In this case, a 71-year-old woman had no symptoms suggestive of left-to-right shunt or myocardial ischemia. On physical examination, cardiac murmur was not heard and there was no clinical clue suspicious of the presence of coronary AV fistula. The only hint indicative of its presence was abnormal Doppler flow close to the main pulmonary trunk that was fortuitously detected on TTE. Albeit the opposite direction of color Doppler flow in comparison with the usual shunt direction, i.e. away from vs. toward the main pulmonary trunk, congenital coronary AV fistula was highly suspected. Thus, noninvasive CT coronary angiography was performed for confirmation and revealed a conal branch of the right coronary artery-to-main pulmonary trunk fistula. Aneurismal dilatation was not observed and proximal part of right coronary artery was not dilated, either. Because coronary AV fistula usually contains conglomerated vessels as in our case, the direction of color Doppler flow could be opposite to shunt direction depending on the position and angle of the probe. Based on this fact, every effort had been made to detect the color Doppler flow toward the main pulmonary trunk, but we could not find any flow draining into the pulmonary trunk. Therefore, the fact that direction of Doppler color flow is away from the main pulmonary trunk cannot exclude the possibility of the presence of congenital coronary AV fistula. On the contrary, detection of abnormal Doppler flow during diastole regardless of flow direction should be followed by suspicion of the presence of coronary AV fistula.
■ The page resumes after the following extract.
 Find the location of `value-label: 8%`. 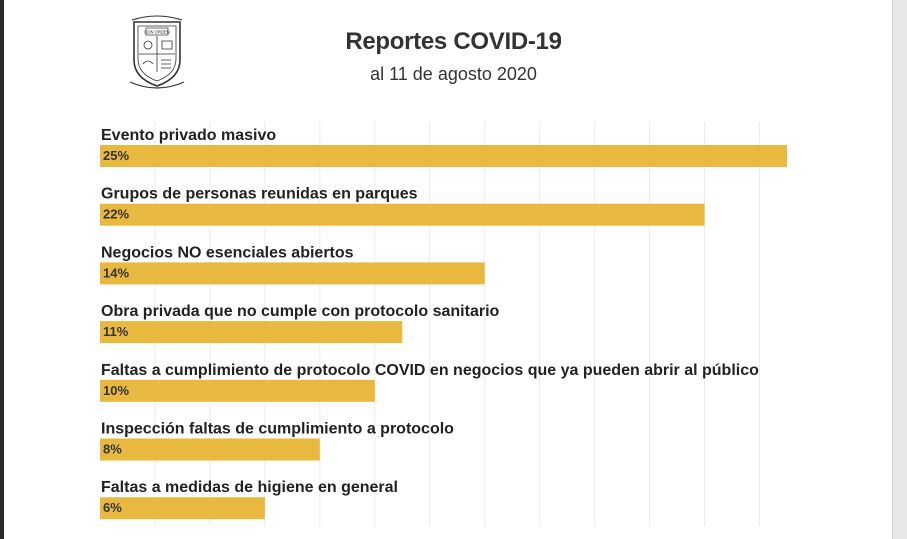

value-label: 8% is located at coordinates (112, 450).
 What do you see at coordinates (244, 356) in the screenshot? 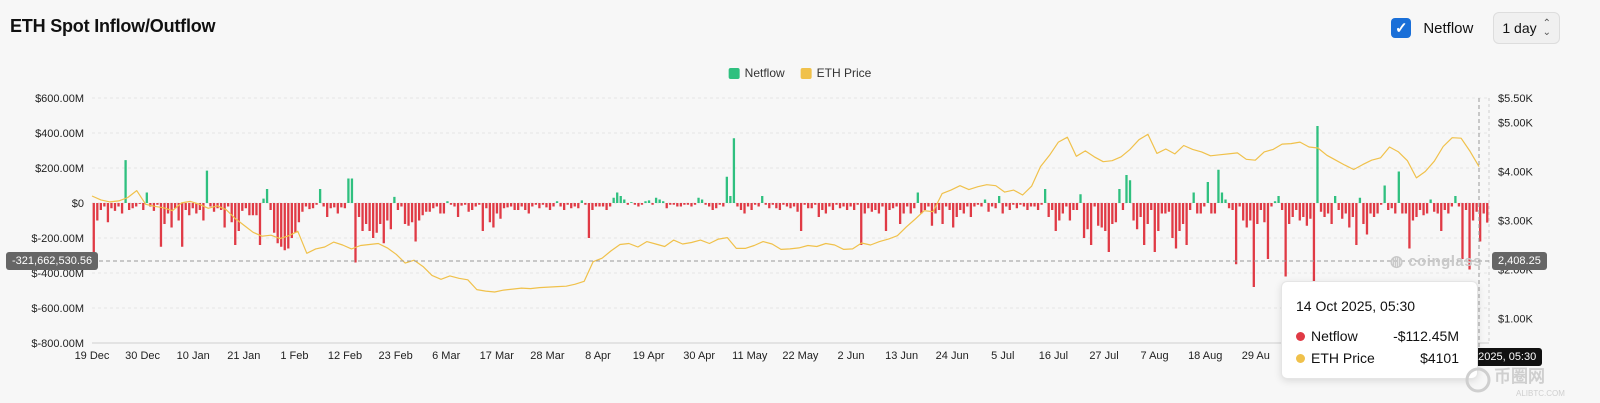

Despite many reports till now, management of coronary AV fistula patients has still not been clearly defined. Generally, symptomatic coronary AV fistula is managed with surgical ligation or occlusion by interventional catheterization.16)17) Antiplatelet therapy, such as low-dose aspirin, is recommended and prophylactic precautions for subacute bacterial endocarditis are also recommended.8) If the patient is asymptomatic, measurement of shunt ratio (Qp/Qs) by cardiac catheterization has clinical importance especially in children because frequency of symptoms increases as patients are getting older.14) However data are lacking concerning the treatment of incidentally-found and asymptomatic coronary AV fistula in adults. Therefore, decision to perform surgical ligation or interventional occlusion should be made case-by-case. We believe that asymptomatic, old patient without aneurismal dilation of the coronary artery can be safely managed without surgical or interventional treatment, as in our case.
In conclusion, we report here a rare case showing a conal branch of the right coronary artery-to-main pulmonary trunk fistula detected by chance on TTE in an asymptomatic, old patient.